The error is raised when:
- To upload unicode-named file
- To view a page which contains a unicode-named file (this file is directly copied)
- To list attachments which contains a unicode-named file (this file is directly copied)
Steps to reproduce
- Upload a unicode-named file at a wiki page which saved in Windows file system.
Example
Details
MoinMoin Version |
1.3.5, 1.5.3 |
OS and Version |
Windows 2000, Windows XP sp2 |
Python Version |
Python 2.4.2, 2.4.3 |
Server Setup |
|
Server Details |
Apache w/ ModPython; FastCGI; CGI, IIS |
Client |
Opera, IE, FireFox in Win32 |
Workaround
Do not use unicode-named attachements.
Discussion
I think that it cannot be fixed with a small patch. I'm not good at python or moinmoin but found that win32 uses 'mbcs' as encoder of file system and moinmoin uses 'utf-8' by default. Thus, when you save a file with utf-8 filename encoded from unicode-named in win32, it raises an IOError or UnicodeDecodeError. (BTW it works fine in the other file systems such as this wiki to use unicode-named files.) For example,
1 >>> filename = u'\ud55c\uae00' 2 >>> fn1 = filename.encode('utf-8') 3 >>> fn1 4 '\xed\x95\x9c\xea\xb8\x80' 5 >>> file = open(fn1, 'w') 6 Traceback (most recent call last): 7 File "<stdin>", line 1, in ? 8 IOError: [Errno 2] No such file or directory: '\xed\x95\x9c\xea\xb8\x80' 9 >>> fn2 = filename.encode(sys.getfilesystemencoding()) 10 >>> fn2 11 '\xc7\xd1\xb1\xdb' 12 >>> file = open(fn2, 'w') 13 >>> file.close()

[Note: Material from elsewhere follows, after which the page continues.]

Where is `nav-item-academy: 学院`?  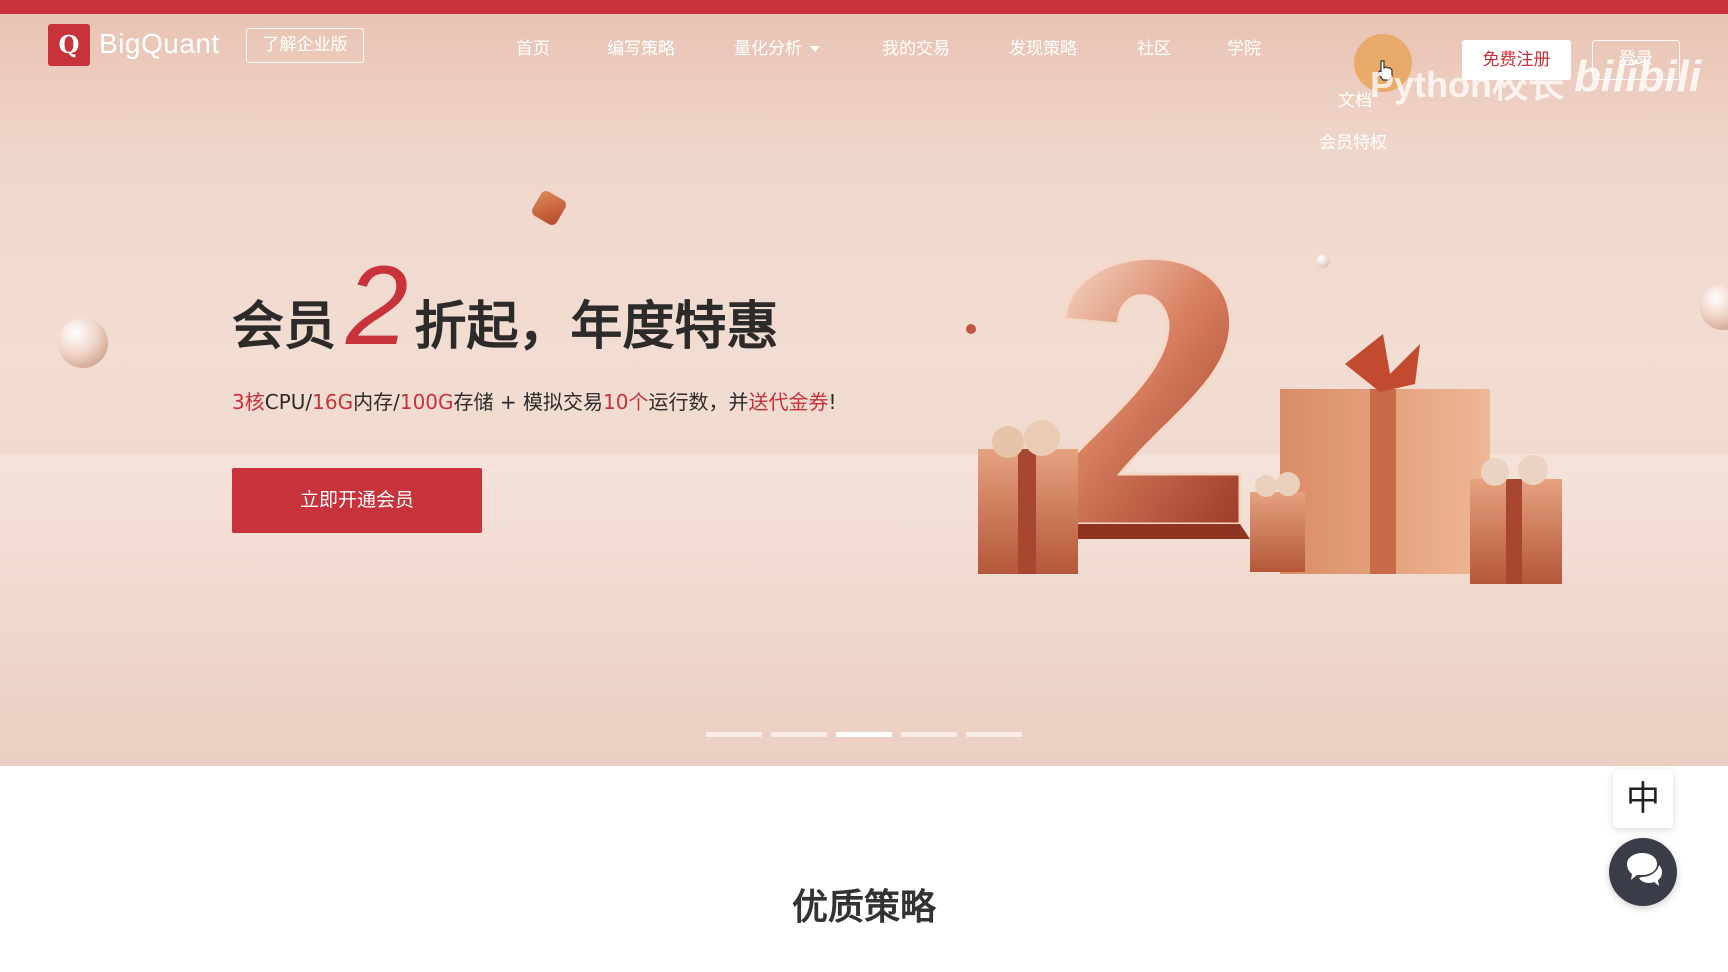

We can resolve this problem if we quote the filename as wiki page name does, but we cannot use file direct-copying. (may cause more problems)
Or we can do if we change the moinmoin to use file system codec (sys.getfilesystemencoding()) to encode the filename but migration among different file systems with different encoding could be difficult or not possible.
-- SeungikLee 2006-05-30 14:40:12
- No this is not necessary.
MoinMoin would need to special case platforms with unicode filesystem semantics. This would be a major change. 1.6 will have another storage method anyway that enforces escaped names, so the solution would be different there. Because of that, I am closing the bug. -- AlexanderSchremmer 2006-05-30 15:08:27
Plan
- Priority:
- Assigned to:
- Status: Will be solved differently in 1.6, too big for 1.5